Au sein de la communauté il renvoie l'individu à ce qu'il est dans le profond miroir qui ne parle pas mais le débusque trait pour trait dans sa nudité.

Par le silence l'homme passe à travers le miroir de sa personne grégaire. Il se dédouble, se découvre, s'impose à lui-même en tant que autre.

 Cet autre abrite un homme qui réfléchit, se détache d'un modèle. Son imagination désenchaînée possède en elle les moyens d'échapper au carcan du portrait robot que la société tend à emboiter sur lui.

Le poète s'apparaît, épiphanie, homme nouveau qu'il extrait d'un uniforme en conformité avec ce que le groupe attend de lui.

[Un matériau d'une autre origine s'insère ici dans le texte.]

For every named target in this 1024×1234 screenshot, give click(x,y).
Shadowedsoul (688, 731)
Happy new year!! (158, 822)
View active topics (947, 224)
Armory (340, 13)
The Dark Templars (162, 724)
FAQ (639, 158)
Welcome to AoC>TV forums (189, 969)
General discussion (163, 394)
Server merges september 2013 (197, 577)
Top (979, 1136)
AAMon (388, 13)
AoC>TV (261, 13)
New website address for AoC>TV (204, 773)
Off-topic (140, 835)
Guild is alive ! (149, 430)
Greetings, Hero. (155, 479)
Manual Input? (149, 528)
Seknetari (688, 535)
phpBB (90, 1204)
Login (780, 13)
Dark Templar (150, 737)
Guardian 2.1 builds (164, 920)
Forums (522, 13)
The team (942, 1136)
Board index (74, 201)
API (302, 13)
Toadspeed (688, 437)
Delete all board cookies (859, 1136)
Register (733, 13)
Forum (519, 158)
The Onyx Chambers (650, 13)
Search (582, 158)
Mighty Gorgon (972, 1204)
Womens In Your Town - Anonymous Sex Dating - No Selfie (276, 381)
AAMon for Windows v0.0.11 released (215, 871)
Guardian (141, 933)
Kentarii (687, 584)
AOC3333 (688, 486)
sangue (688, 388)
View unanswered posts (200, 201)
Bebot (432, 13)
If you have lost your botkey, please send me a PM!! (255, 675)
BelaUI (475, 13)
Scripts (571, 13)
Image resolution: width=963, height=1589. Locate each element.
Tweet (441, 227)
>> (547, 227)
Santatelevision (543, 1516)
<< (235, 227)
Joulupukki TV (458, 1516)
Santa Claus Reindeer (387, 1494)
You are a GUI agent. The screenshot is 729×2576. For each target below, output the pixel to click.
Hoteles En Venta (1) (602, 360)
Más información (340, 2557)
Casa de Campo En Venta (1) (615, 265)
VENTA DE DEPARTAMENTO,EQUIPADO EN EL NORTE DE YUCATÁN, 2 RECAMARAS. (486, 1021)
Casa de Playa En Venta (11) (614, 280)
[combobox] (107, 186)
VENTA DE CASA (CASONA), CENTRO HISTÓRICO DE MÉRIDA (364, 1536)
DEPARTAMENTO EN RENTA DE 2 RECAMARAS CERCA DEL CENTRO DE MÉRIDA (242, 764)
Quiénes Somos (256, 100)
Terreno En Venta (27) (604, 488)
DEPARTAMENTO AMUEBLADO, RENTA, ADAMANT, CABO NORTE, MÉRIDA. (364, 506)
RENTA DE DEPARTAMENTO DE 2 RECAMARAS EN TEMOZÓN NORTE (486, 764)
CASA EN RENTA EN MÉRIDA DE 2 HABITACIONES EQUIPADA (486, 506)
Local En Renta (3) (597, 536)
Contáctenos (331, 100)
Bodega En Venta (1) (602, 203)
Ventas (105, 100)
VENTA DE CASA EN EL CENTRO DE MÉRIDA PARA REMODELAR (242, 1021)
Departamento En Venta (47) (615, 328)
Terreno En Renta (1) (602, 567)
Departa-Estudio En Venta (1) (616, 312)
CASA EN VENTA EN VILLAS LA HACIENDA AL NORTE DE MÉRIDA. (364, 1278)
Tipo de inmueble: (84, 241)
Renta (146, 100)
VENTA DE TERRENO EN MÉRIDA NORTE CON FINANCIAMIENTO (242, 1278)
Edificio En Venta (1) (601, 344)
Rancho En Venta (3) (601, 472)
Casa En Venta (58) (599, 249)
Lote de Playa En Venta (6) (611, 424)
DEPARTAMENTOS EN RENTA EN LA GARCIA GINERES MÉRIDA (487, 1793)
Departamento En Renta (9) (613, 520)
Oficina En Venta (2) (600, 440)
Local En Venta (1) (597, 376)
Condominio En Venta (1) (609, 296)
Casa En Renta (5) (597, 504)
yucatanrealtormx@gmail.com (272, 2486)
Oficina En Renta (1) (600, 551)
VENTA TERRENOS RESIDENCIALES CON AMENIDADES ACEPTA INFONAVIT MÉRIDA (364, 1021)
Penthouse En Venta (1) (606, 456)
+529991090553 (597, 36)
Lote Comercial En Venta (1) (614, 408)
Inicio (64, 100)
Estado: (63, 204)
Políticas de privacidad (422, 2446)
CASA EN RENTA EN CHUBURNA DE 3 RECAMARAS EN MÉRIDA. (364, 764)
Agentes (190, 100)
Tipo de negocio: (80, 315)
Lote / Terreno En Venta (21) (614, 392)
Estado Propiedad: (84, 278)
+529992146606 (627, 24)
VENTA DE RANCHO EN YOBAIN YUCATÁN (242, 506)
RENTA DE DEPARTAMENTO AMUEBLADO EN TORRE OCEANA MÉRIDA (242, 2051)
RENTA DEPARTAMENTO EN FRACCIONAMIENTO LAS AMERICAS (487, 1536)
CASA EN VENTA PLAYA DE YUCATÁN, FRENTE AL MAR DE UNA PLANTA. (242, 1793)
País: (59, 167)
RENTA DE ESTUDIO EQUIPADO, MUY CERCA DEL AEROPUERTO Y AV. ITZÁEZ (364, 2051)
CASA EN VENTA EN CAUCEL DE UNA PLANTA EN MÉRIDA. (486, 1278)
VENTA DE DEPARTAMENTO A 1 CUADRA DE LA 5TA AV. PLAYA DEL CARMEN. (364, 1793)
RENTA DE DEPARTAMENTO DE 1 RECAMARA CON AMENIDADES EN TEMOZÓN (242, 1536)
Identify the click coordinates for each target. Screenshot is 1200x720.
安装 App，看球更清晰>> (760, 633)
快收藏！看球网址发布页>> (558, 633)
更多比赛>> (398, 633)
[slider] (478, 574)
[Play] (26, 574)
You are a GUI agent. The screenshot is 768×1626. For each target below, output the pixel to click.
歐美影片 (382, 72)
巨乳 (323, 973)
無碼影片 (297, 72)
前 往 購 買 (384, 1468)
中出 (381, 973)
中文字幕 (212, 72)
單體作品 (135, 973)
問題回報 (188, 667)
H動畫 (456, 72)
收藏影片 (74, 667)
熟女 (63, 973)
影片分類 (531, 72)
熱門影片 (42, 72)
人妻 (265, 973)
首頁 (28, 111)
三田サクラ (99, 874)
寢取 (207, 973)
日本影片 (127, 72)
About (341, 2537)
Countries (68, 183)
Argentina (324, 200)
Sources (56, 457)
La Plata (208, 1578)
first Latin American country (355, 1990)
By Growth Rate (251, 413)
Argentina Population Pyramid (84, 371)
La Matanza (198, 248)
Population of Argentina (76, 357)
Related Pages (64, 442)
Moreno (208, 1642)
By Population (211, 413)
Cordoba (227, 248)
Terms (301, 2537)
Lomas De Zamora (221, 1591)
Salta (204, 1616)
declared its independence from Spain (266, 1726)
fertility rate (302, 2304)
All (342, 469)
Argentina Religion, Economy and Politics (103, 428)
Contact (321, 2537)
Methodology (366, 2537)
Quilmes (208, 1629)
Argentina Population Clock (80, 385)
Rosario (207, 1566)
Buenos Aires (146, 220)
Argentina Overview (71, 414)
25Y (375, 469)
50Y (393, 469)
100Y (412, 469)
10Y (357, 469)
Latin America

Le silence le désincarcère de sa vieille peau d'homme formaté. Dans la matière du silence l'homme se découpe pour s'offrir, individu auquel le groupe s'intéresse en sa qualité de frère fascinant et terrifiant à la fois car distinct de son prochain normalisé :

Il fait scandale.

Il fait scandale parce qu'il apparaît Homme. Homme nu, déshabillé par le temps, l'usure, l'échec de toutes ses velléités de puissance. De riche il est pauvre, de beau il devient laid, de sage il se retourne en fou.

Non standard, enfin à sa juste mesure, abandonnant tout critère de mesure, il découvre la sienne proprement humaine : Le voilà catégorisé dans le hors norme parce qu'il est devenu tout bonnement normal c'est-à-dire seulement lui-même, un homme, homme dépourvu des prothèses du savoir, homme dépouillé.

Descendu des hautes échasses de la connaissance, il marche sur la plante des pieds, humble bipède face à l'homme. Il se contemple recadré dans ses proportions naturelles.

Le silence le somme de ne plus se projeter dans du virtuel mais dans ce qu'il est, que le silence lui redéfinit afin qu'il n'oublie pas en lui son double : le plantigrade, cet homme d'instinct capable de voir en son sein toutes ses faces en même temps pour stimuler les meilleures et contraindre les pires, redevenu au-dedans de lui le guérisseur de son âme si elle est malade.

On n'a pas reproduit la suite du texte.